I have a great deal of respect for Zurcher and their people. I have gone to a lot of different tire dealters and none are as impressive as these guys are. Right down to the installers. When you go there it is amazing how many people are in the waiting area and how many cars are being worked on in the bays. I think there are something like 10 bays or cars. Then there are 6 bays for the big trucks or rigs like ours, and they were all busy with trucks sitting outside and waiting. There are farm tractor tires everywhere you look, across the street from the office. I know that yesterday I saw 6 service trucks sitting in the lot, who knows how many are out on the job. This placing is located in a town of maybe 600 people and right in the middle of Amish country.

All the farmers, and other business people I know take their vehicles there, and I live 50 miles away. They have a tremendous reputation and I will have to take serious consideration to what Mike told me but I am willing to listen to others that have used them and had good experience. One of the other memebers on the forum, bluebird62014just had the Firestone 315 put on his 99LX. I bought my coach from Bob and trust his judgement also. As usual this topic will have all manner of opinions and it usually just confuses me more.

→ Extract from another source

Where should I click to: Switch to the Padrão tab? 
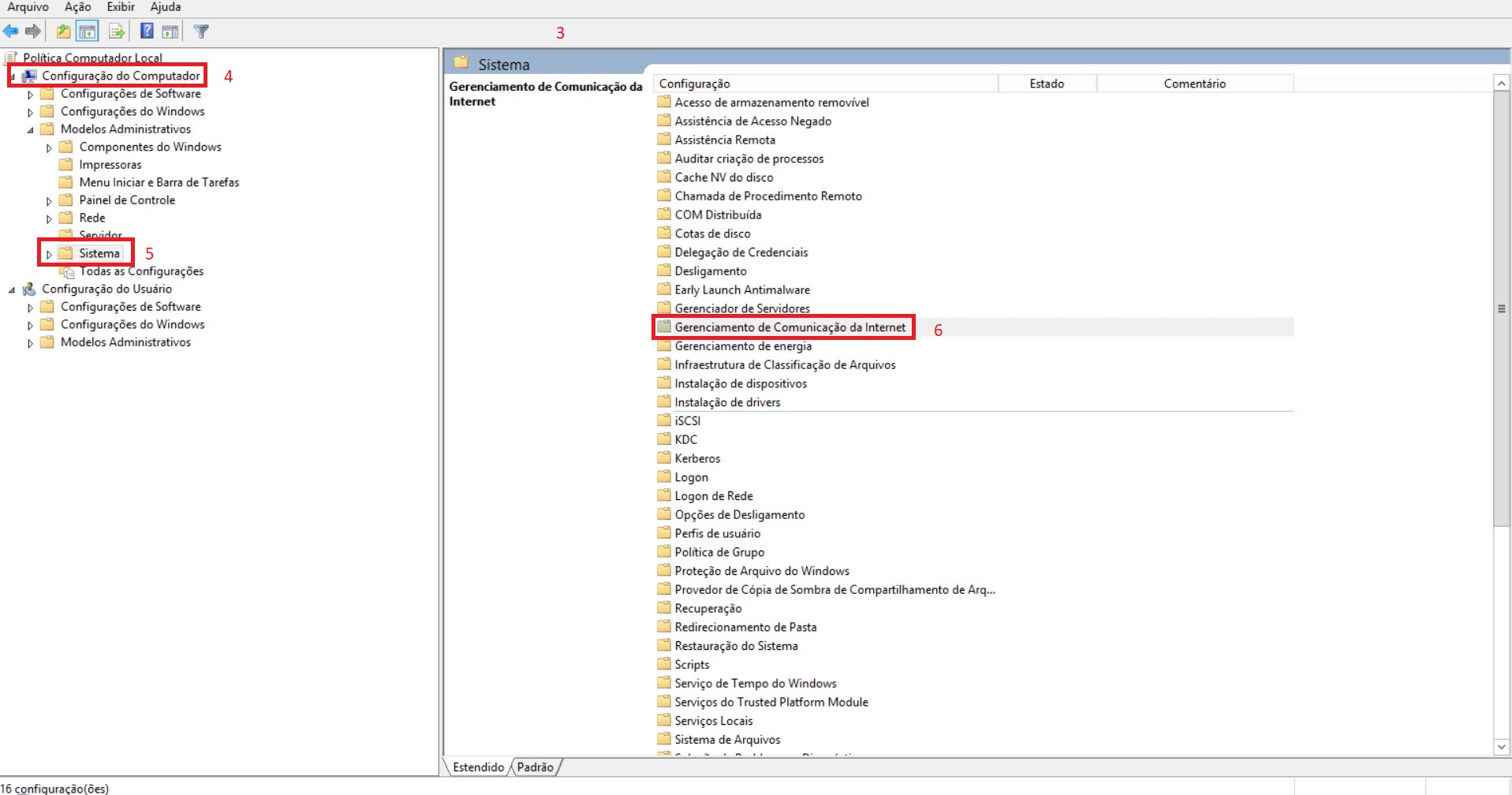[536, 767]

Bottom line on the 315 for me is safety! I think that is why we all are considering them. But if I stand a chance of poping a bead on the stear tires (maybe not as bad as a total blowout) but dangerous nonetheless, I'm not sure I want to do it. It sounds like a toss up. I suppose there is no guarantee on anything in this world and hitting a pot hole just right might be harder to do than to overload the front end too much. Take your choice. I'm still thinking on it!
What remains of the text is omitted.